A IFRS 20 – Regulatory Assets and Regulatory Liabilities foi desenvolvida para aprimorar as informações fornecidas aos investidores por determinadas empresas que operam sob regulação tarifária.
O alcance da norma, porém, não se estende automaticamente a todas as empresas desses segmentos. A aplicação depende da existência de situações em que a compensação pelos produtos ou serviços fornecidos esteja incorporada à tarifa em período diferente daquele em que a entrega ocorre.
Diante do prazo para entrada em vigor, o Iasb orienta que as empresas inicialmente verifiquem se suas operações estão dentro do escopo da IFRS 20 e, em caso positivo, estudem os requisitos necessários para a adoção.
O que a IFRS 20 trata
A nova norma estabelece requisitos relacionados à forma como determinadas empresas sujeitas à regulação tarifária devem apresentar informações aos investidores.
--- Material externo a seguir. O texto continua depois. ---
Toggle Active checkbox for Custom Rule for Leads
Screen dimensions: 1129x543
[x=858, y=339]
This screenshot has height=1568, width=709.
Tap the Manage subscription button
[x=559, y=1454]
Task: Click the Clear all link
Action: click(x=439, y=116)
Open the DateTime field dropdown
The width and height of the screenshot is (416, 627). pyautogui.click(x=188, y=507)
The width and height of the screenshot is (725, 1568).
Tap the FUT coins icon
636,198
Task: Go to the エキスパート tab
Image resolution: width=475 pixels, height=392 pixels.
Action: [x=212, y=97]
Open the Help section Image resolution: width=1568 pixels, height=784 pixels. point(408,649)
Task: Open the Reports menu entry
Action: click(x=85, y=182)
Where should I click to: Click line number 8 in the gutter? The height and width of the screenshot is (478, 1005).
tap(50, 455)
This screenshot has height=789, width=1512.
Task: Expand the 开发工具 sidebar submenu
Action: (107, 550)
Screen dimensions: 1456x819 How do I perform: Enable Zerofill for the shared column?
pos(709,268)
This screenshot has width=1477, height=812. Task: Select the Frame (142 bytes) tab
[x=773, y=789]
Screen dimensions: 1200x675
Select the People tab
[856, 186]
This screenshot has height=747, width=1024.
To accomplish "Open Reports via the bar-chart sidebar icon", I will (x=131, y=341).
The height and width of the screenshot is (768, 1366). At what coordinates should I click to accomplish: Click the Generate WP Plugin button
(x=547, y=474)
Um dos pontos centrais está nas situações em que o mecanismo tarifário faz com que a compensação por um produto ou serviço seja considerada em um período diferente daquele em que esse produto ou serviço é efetivamente entregue.
Esse tipo de mecanismo pode resultar no reconhecimento de chamados ativos e passivos regulatórios, que passam a ser disciplinados pela IFRS 20.
No contexto brasileiro, esses elementos estão relacionados ao ambiente de regulação das tarifas e aos direitos ou deveres decorrentes da legislação aplicável e dos contratos administrativos firmados entre empresas privadas e o poder público.
Por que a preparação começa antes de 2029
O Iasb recomenda que as empresas não iniciem o processo apenas quando a norma entrar em vigor. A primeira etapa consiste em verificar se a companhia efetivamente atende às condições que determinam sua inclusão no escopo.
Caso esteja abrangida, será necessário compreender os requisitos estabelecidos pela IFRS 20 e avaliar os procedimentos necessários para sua implementação.
O membro do Iasb Tadeu Cendon destaca que o período até a vigência foi previsto para permitir que as empresas se preparem para a mudança. Segundo ele, a adoção de uma nova norma exige planejamento.